Двумя часами позже все было кончено. Джонатан и Салли вышли из-за плотно закрытых дверей гостиной и поведали разбухшей от чая Сюзи и одуревшему от пива Джиму о своих дальнейших планах. Джонатан и Салли проявили благоразумие. Джонаттан был благоразумен, потому что таким образом мог немедленно вернуться к мягким грудям Кушлы. Салли была благоразумна, потому что, когда трехчасовая эйфория миновала, она сообразила, что останется одна, и теперь уповала на возвращение Джонатана — если, конечно, она будет хорошо себя вести. Очень, очень хорошо себя вести. Салли позвонит своим родителям, Джонатан переговорит с Джимом, и пусть взрослые разбираются с последствиями добрачного развода. Салли вернется в квартирку. Джонатан поселится у Джима. Разумеется, Джим понимал, что на самом деле Джонатан поселится у Кушлы. И Сюзи понимала, что Джонатан наверняка поселится у Кушлы. Сам Джонатан именно это и имел в виду. Но Салли с радостью проглотила ложь, лишь бы только не думать о том, как Джонатан спит с другой. По крайней мере, не сегодня вечером.
На том и порешили. В общих чертах.
Правда, когда Джим доставил Салли в темную холодную квартирку, то с приглашением на чашку чая он получил и приглашение наверх, в спальню — перепихнуться на скорую руку. В машине по дороге домой Салли подумала, что если она собирается всю жизнь оставаться очень, очень хорошей, то, наверное, стоит поторопиться и разделаться со всем плохим в себе прямо сейчас. Разумеется, вслух Салли ничего подобного не произнесла, неблагозвучное «перепихнуться» застряло бы в ее распухшем от слез горле, замерло бы на потрескавшихся губах. Просьба Салли прозвучала в более традиционных выражениях. Не бордельный клич, но мольба невесты:
— Мне так нужно побыть с кем-то, хоть немного.

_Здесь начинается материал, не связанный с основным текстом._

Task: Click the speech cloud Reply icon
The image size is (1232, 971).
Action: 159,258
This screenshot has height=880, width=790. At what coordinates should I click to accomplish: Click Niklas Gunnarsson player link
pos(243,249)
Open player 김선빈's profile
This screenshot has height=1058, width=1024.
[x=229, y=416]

Увы, Джим, по-прежнему дожидавшийся Девушки Мечты, на более чем перепих, был и не способен. Тем не менее секс продолжался достаточно долго, чтобы усыпить Салли; валиум, подсыпанный доброй Сюзи в чай, тоже помог.
Вторая небольшая проблема возникла, когда Джонатан разыскал дом Кушлы. На задворках Лондона. По адресу, который Кушла выдумала от первой до последней буквы. Джонатан стоял у дома, где никогда не бывал, но о котором столько мечтал. Через полуоткрытую дверь его приветствовала симпатичная турчанка, четверо детей визжали у ее ног, пятый прижимался к полуобнаженной груди.